Exercise brief —
For each statement below, say yes or no according to the article on Mayweather's jail sentence, and back each answer by quoting the deciding words of the article. 1. Mayweather's sentence could end up about 60 days with good behavior and work time. 2. Josie Harris lives in Las Vegas with the couple's children. 3. The judge ordered Mayweather to pay a $5,000 fine.

━━━━━ Selected text

Grand Rapids Born Mayweather Due To Serve 90 Days In Vegas Jail
KEN RITTER,Associated Press
LAS VEGAS (AP) — Boxer Floyd Mayweather Jr. is due Friday to begin serving 90 days in a county jail in Las Vegas for his guilty plea in a domestic violence case involving an attack on his ex-girlfriend while two of their children watched in September 2010.
A judge last month ordered the undefeated 34-year-old prizefighter to turn himself in for a three-month sentence that Las Vegas police say could end up being about 60 days with good behavior and work time.
The case stems from a hair-pulling, punching and arm-twisting argument with Josie Harris, the mother of three of Mayweather's children, and threats to beat their sons in an argument about Harris dating another man. Harris, now 31, lives in the Los Angeles area with the couple's sons, now 12 and 10, and a daughter age 8.
Mayweather's lawyers, his promoter-manager, Leonard Ellerbe, and court and Clark County Detention Center officials didn't say Thursday what, if any, arrangements had been made for the surrender of the fighter who goes by the nickname "Money." He has earned upward of $20 million for his most recent fights against Victor Ortiz, which won him the WBC welterweight belt, and "Sugar" Shane Mosley.
Attorney Karen Winckler has said she was considering asking the judge who sentenced Mayweather to reconsider.
Jail time is expected to limit training for a possible Cinco de Mayo date for a fight in Las Vegas, where Mayweather's promoters reserved a May 5 date at the MGM Grand Garden Arena for a possible fight against an as-yet unnamed opponent.
There has been no word from Mayweather's camp about any proposals for a long-awaited showdown between Mayweather and Manny Pacquiao, a champion fighter from the Philippines against whom Mayweather's welterweight success is usually measured. The two men have a defamation lawsuit pending in Las Vegas federal court stemming from statements by Mayweather that he suspected Pacquiao was taking performance-enhancing drugs.
Justice of the Peace Melissa Saragosa sentenced Mayweather after he pleaded guilty Dec. 21 to a reduced battery domestic violence charge and no contest to two harassment charges in a plea deal that saw prosecutors drop felony and misdemeanor charges that could have gotten Mayweather 34 years in state prison if he were convicted of all charges.
The judge called jail time appropriate, after a prosecutor complained that Mayweather has been in trouble before and hadn't faced serious consequences. The judge suspended three months of the six-month sentence she imposed but ordered Mayweather to complete 100 hours of community service, pay a $2,500 fine and complete a yearlong domestic violence counseling program.

━━━━━━━━━━
━━━━━ Supplied material

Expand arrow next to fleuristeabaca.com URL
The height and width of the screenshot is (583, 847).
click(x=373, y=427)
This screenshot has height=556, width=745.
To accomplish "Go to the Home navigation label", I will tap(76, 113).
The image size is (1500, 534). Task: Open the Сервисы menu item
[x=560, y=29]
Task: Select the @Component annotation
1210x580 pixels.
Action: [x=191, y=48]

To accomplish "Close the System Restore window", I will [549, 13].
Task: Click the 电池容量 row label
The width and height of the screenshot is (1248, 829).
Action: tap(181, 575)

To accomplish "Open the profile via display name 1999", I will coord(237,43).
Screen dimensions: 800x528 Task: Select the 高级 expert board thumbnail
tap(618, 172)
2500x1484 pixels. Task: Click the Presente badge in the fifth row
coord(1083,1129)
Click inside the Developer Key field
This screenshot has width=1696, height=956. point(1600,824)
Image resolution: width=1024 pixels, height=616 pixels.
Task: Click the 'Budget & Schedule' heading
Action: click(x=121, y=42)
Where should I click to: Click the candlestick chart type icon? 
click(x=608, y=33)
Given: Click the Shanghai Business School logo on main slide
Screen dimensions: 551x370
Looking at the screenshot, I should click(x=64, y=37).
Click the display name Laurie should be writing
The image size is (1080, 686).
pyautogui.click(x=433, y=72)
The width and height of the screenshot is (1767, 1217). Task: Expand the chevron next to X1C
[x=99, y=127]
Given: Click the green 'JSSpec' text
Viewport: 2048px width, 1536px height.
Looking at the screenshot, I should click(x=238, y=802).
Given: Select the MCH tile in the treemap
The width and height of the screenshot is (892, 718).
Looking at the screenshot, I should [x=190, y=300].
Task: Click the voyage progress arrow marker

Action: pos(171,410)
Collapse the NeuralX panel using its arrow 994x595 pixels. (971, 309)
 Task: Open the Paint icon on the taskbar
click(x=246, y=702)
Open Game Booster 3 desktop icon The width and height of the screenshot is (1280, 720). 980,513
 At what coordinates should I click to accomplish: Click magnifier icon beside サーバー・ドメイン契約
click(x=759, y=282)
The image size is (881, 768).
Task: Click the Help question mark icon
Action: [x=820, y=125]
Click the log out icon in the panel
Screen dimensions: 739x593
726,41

━━━━━━━━━━

Exercise answer —
1. Yes: "could end up being about 60 days with good behavior and work time"
2. No: "lives in the Los Angeles area with the couple's sons, now 12 and 10, and a daughter age 8"
3. No: "pay a $2,500 fine"